R. Estão desesperadas. É como um grito de socorro. Numa sociedade totalmente saudável, a loucura é a única liberdade possível. À medida que as sociedades ocidentais se tornam mais prósperas, mais civilizadas, mais governadas por leis razoáveis, deixamos de poder tomar decisões morais.

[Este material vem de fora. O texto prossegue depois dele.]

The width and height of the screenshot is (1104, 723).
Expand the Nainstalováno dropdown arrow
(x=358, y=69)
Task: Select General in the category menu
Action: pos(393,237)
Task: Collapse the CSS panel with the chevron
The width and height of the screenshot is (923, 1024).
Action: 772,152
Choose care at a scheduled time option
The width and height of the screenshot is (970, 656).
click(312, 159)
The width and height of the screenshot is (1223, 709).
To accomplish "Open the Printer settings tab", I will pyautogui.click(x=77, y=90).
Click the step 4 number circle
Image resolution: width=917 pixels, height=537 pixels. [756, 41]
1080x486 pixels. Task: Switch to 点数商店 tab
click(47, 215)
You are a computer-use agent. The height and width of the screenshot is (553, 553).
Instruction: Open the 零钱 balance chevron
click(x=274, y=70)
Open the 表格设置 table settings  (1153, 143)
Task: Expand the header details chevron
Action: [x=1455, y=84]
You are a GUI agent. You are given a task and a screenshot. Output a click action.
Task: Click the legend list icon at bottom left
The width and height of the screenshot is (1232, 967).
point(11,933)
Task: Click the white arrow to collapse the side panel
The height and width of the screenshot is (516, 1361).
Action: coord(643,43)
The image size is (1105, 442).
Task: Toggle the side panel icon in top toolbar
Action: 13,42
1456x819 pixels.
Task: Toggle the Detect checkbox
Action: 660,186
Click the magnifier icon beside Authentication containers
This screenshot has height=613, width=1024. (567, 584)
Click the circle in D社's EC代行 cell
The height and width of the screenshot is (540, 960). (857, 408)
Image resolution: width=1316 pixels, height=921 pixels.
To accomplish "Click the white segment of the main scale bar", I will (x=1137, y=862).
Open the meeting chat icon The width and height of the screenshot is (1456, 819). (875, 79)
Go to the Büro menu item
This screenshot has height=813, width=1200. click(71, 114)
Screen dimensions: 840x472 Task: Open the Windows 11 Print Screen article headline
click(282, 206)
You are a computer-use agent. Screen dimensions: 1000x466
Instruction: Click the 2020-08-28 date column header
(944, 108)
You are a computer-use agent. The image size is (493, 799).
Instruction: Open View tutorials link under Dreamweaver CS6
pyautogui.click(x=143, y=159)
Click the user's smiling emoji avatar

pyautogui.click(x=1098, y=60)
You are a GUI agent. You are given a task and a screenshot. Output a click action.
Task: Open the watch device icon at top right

Há uns anos, num texto ficcional que já passou por muitas editoras mas, provavelmente por sensatez, nunca ninguém quis publicar, escrevi o seguinte:
Se conseguia entender muitas das razões que levavam alguém ao suicídio, melhor ainda entendia as que levavam alguém a pegar numa arma de fogo e começar a disparar indiscriminadamente. A estupidez global era justificação mais do que suficiente. E a utilização da última bala nos próprios miolos (gesto tão habitual nos que cometem esses actos “inexplicáveis”) revelava a lucidez: não podem ser desculpados os anos em que se serviu a estupidez, em que não se conseguiu lutar contra ela, em que se desejou ficar tão estúpido, adormecido, integrado, como todos os outros.
Quando vejo as pessoas abanarem a cabeça de incredulidade perante actos como o da Holanda, pergunto-me se o fazem com genuína estupefacção ou, mesmo que a nível subconsciente, por auto-defesa. Creio que Ballard se inclinaria para a segunda hipótese.